While wireless LANs that support the IEEE 802.11b standard are able to deliver a maximum throughput on a LAN segment of about 6 Mbit/s, that throughput expectation does not account for the possible impact that security, such as the Wired Equivalent Privacy (WEP) technology, has once it is enabled on the network. In this report The Tolly Group examines what impact, if any, that WEP has on 802.11b throughput and what security-related factors come into play to influence achieved throughput rates.

Everyone knows that security (as in encryption) is a must for wireless LANs. With shareware programs like NetStumbler, anyone armed with a laptop can link up to your access point (AP) and “join” your network and/or sniff the wireless portion of it.

While WEP is known to have flaws (it can be cracked), it is far better than nothing, sufficient for most non-government corporate needs and at least provides a first layer in a multi-layer security strategy. Consider it the first line of defense.

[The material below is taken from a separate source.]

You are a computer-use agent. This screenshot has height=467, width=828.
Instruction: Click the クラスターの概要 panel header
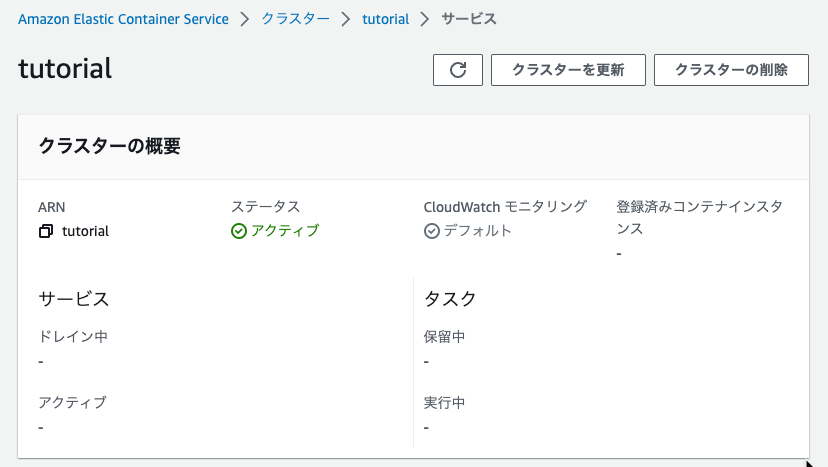click(413, 146)
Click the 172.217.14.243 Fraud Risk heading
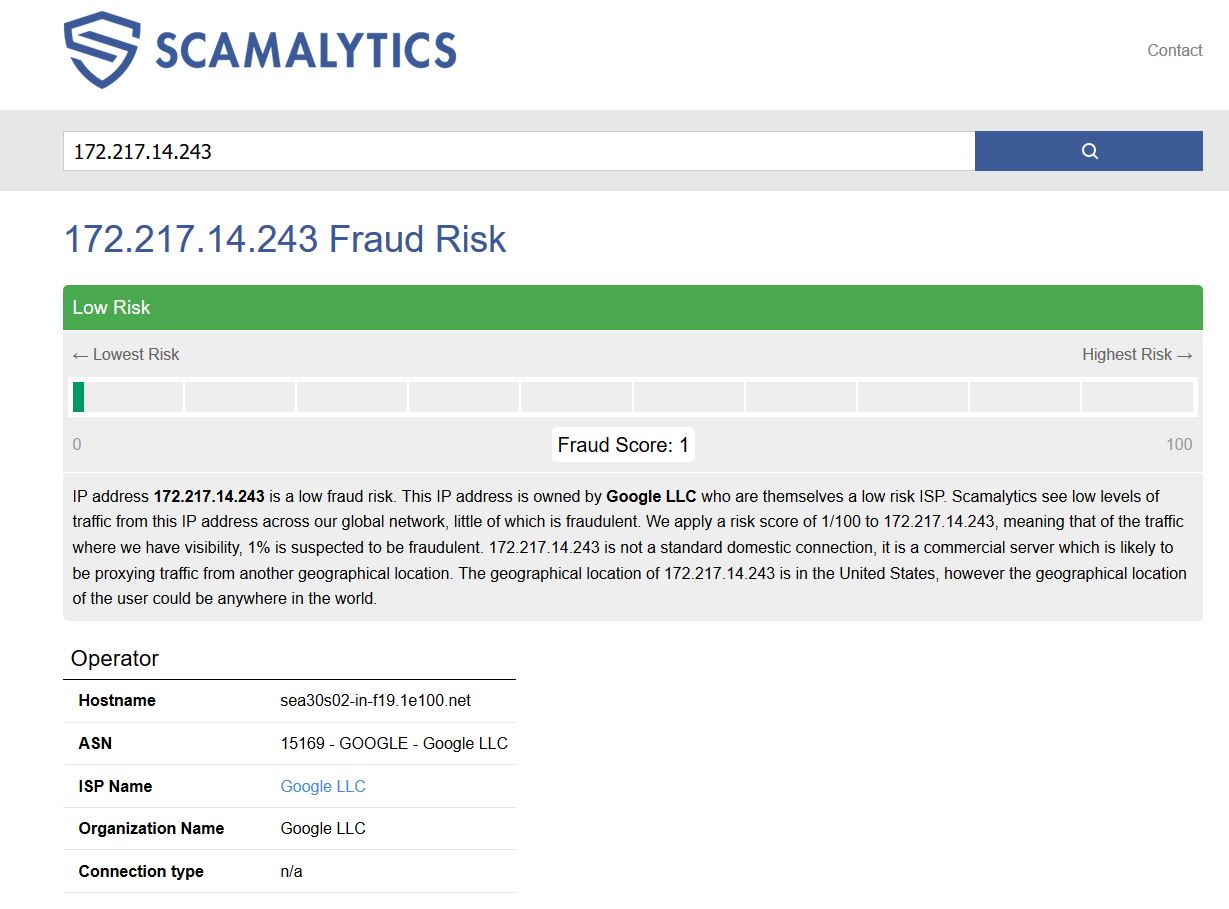Screen dimensions: 1229x909 tap(284, 239)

But WEP is cryptography and crypto consumes resources (time and CPU power). And, there are three key lengths (40 bit/128 bit/256 bit). The longer the key length the “more” secure the data, but the downside is the additional resources that are consumed.

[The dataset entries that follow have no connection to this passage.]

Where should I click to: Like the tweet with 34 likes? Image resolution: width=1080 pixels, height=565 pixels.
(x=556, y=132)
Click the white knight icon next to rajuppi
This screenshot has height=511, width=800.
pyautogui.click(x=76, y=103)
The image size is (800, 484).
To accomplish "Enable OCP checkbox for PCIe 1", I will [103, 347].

The Tolly Group benchmarked applications that are known to stress the network and thus the client and AP “ends” of the WLAN. Tests were conducted using standard 802.11b protocols (rated at 11 Mbit/s) and, for D-Link, in its proprietary “Turbo” mode (rated at 22 Mbit/s). All research data is based upon hands-on testing of representative 802.11b products.

Key Findings

Performance Impact of WEP Encryption

• WEP encryption can reduce wireless LAN throughput by up to 15-18% depending on the vendor
• Impact varies significantly by manufacturer:
  • 3Com: 9-10% degradation with WEP enabled
  • Agere (Orinoco): 18% degradation with WEP enabled
  • Cisco: No measurable performance degradation
  • D-Link: No performance degradation in standard or "turbo" mode

Actual vs. Rated Performance

• Real-world 802.11b throughput is about 6 Mbps maximum (not the rated 11 Mbps)
• High-performance wireless connections should exceed 5 Mbps sustained
• Test results ranged from 3.55 Mbps to 5.35 Mbps across different vendors

WEP Key Length Impact

• Key length (40/64-bit vs. 128-bit vs. 256-bit) had minimal additional impact on performance
• Longer keys provide better security with negligible performance penalty
• Only D-Link supported 256-bit encryption in the tested products

Cost-Performance Analysis

• Dramatic price differences: access points ranged from $100 to over $800
• D-Link offered the best price-performance ratio at $39-54 per Mbps
• Enterprise products (like Cisco) cost $183-184 per Mbps but offered richer feature sets

"Turbo Mode" Performance

• D-Link's proprietary 22 Mbps "turbo mode" delivered only 6% better performance than standard 802.11b
• Maximum turbo throughput was 5.68 Mbps vs. Cisco's 5.33 Mbps in standard mode
• Proprietary speed enhancements showed minimal real-world benefits

Key Recommendations

Security Best Practices

• Use 128-bit or higher WEP encryption (minimal performance impact for better security)
• WEP is flawed but better than no encryption as a first line of defense
• Monitor networks with tools like NetStumbler to check for vulnerabilities

Network Planning

• Plan for 300-550 Kbps per user with 10 users sharing one access point
• Avoid streaming applications that can consume all available bandwidth
• Consider QoS and bandwidth management solutions for multi-user environments

Implementation Considerations

• Single-vendor solutions may perform better than mixed environments
• Distance and interference will further reduce throughput from test results
• Client CPU performance (750+ MHz recommended) affects encryption overhead

The study concluded that while WEP encryption does impact performance on some systems, the security benefits generally outweigh the modest throughput reduction, especially given the minimal cost difference for longer encryption keys.